Avevo la “mente oscurata” e “non so spiegare cosa è successo”, ma sicuramente “non volevo uccidere mio figlio, non ho mai pensato di ucciderlo” perché “io lo amavo”.

Così, nell’interrogatorio davanti ai Pm, la 26enne arrestata dalla polizia a Catania con l’accusa di avere ucciso il bambino di tre mesi scaraventandolo a terra. Ai magistrati, ricostruisce il suo legale, l’avvocato Luigi Zinno, la donna ha detto di “essersi sentita male” e che la sua intenzione era di “gettarlo sul letto e non per terra”.

L’omicidio è stato commesso in casa della nonna paterna della 26enne che non è sposata e che al figlio aveva dato il proprio cognome. E’ stata lei stessa, rivela il suo legale, l’avvocato Luigo Zinno, a chiamare aiuto. Sono arrivati subito sua nonna, che ha 85 anni, e suo padre e a loro ha detto che il piccolo gli era scivolato dalla mani ed era finito a terra.

“Quel giorno stava male – aggiunge il penalista – e aveva chiamato suo padre, che era al lavoro, per dirgli se poteva tornare a casa. La signora aveva avuto un’infanzia dolorosa per la morte della madre, che ha perso quando aveva 11 anni. Quando è rimasta incinta è andata a vivere con la nonna”. Secondo l’avvocato, la 26enne ha sofferto di “una grave forma di depressione post partum, che ha aggravato la sua condizione di persona fragile psicologicamente”. Per questo il padre le aveva fissato degli incontri con specialisti, ma lei non sarebbe andata.

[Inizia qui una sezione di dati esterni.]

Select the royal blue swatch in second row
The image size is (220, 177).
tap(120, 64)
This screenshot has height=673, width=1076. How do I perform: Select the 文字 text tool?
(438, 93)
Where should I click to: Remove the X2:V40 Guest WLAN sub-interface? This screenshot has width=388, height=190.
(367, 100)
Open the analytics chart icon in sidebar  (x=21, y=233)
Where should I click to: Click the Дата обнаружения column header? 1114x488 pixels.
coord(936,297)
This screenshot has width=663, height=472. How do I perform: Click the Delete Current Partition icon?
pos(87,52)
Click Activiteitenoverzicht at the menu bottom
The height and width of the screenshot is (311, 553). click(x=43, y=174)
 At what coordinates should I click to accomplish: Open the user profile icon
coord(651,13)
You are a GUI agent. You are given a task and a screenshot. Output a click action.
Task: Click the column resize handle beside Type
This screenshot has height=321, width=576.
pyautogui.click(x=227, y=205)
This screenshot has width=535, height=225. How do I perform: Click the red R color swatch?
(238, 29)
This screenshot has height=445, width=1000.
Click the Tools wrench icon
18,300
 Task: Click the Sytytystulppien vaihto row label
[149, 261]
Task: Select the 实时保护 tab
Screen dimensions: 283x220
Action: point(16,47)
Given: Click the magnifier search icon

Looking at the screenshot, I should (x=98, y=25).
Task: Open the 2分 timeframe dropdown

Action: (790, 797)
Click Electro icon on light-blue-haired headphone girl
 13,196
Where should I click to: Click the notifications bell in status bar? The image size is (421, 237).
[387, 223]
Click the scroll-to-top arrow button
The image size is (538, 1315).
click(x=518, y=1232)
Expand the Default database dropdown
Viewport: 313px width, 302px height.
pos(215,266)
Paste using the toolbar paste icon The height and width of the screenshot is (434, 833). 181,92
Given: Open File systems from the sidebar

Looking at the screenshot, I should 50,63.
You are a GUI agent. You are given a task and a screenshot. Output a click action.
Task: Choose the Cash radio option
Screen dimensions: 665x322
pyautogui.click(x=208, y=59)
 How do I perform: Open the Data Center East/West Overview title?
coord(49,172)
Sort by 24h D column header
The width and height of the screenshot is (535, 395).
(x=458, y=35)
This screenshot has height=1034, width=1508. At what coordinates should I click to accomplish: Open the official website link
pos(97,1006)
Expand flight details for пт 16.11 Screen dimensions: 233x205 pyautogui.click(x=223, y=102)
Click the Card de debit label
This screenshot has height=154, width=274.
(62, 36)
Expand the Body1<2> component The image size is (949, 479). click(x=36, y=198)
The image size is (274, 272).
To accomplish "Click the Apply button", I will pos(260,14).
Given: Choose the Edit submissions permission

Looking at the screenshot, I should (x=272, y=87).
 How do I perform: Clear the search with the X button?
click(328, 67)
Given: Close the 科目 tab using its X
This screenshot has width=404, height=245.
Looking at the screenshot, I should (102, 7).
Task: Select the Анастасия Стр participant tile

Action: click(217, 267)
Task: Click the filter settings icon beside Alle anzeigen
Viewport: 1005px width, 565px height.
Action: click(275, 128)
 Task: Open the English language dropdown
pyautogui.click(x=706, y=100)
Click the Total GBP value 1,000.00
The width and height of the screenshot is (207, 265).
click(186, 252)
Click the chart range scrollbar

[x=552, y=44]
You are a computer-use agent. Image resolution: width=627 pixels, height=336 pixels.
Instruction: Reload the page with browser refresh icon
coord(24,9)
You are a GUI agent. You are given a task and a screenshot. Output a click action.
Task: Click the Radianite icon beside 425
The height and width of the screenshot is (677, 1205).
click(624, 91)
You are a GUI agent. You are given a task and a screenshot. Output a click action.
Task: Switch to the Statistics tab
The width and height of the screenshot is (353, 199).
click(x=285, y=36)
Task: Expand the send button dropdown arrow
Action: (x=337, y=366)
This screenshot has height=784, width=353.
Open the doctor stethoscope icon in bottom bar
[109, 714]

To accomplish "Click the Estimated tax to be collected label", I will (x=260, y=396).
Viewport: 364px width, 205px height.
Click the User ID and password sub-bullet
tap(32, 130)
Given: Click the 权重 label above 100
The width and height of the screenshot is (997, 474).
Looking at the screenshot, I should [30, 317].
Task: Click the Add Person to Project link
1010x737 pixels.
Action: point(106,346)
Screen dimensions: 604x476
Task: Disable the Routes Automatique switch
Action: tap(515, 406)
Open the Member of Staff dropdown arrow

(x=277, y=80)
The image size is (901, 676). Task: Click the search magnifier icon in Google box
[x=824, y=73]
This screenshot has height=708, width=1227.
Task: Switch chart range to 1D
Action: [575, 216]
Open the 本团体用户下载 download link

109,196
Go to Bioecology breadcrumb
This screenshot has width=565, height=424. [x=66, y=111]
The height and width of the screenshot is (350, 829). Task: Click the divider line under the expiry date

La donna “non evidenzia alterazioni delle funzioni cognitive”, ma, di contro, “l’affettività appare molto disturbata”. E’ quanto emerge da una prima, e non esaustiva, consulenza neuropsichiatrica sulla donna disposta dalla Procura di Catania in cui si sottolinea anche la “necessità di cure e contenimento opportuni per prevenire peggioramenti e complicanze”. Nell’indagata, si legge nella consulenza, è “presente uno stato depressivo espresso con inibizione psicomotoria, appiattimento emotivo e assenza di risonanza emotiva alla realtà circostante”. Ed è per questo che “sollecitata sui vissuti di madre” la 26enne fornisce “risposte stereotipate senza alcuna coloritura affettiva” e “non manifesta disperazione per la perdita o per la colpa”.

“Una tragedia come quella accaduta a Catania che vede protagonisti un bambino di tre mesi e la sua mamma ci deve far riflettere sulla necessità di creare una rete di sostegno e protezione nei confronti di tutti i nuovi nati e dei loro genitori”. Lo afferma, in una nota, Raffaela Milano, di Save the Children.
“C’è bisogno di garantire – aggiunge – un’offerta attiva che parta ancora prima della nascita e di un monitoraggio strutturato da parte dei servizi sociali e sanitari per non lasciare le famiglie da sole a fronteggiare situazioni di disagio emotivo e psicologico che spesso provocano nei bambini conseguenze gravi e, in qualche caso, come questo, possono sfociare in un dramma”. Al di là di quanto verrà accertato dalle autorità competenti in merito alla tragica vicenda di Catania, va considerato che la depressione post partum, – spiega Save The Children – come si evince dai dati del Ministero della Salute, colpisce tra il 7% e il 12% delle neomamme in Italia ed esordisce generalmente tra la sesta e la dodicesima settimana dopo la nascita del figlio. Tuttavia, i sintomi sono diagnosticabili già durante la gravidanza. “Esperienze come le visite domiciliari (l'”home visiting”) e le ‘dimissioni protette’ delle mamme dopo il parto per garantire una presa in carico integrata da parte dei diversi servizi, sociali, sanitari e di sostegno psicologico, – sottolinea Raffaela Milano – devono diventare la norma. Ề infatti paradossale che in un Paese dove nascono sempre meno bambini non vengano ancora garantite in modo omogeneo e continuativo tutte le misure nazionali di sostegno e protezione per tutti gli aspetti, non solo clinici ma anche psico-sociali, relativi ai primi mille giorni di vita. Ề dunque urgente una azione, che da tempo sollecitiamo, – conclude – da parte del Ministero della Salute e delle Regioni per la effettiva messa in pratica di tali misure”.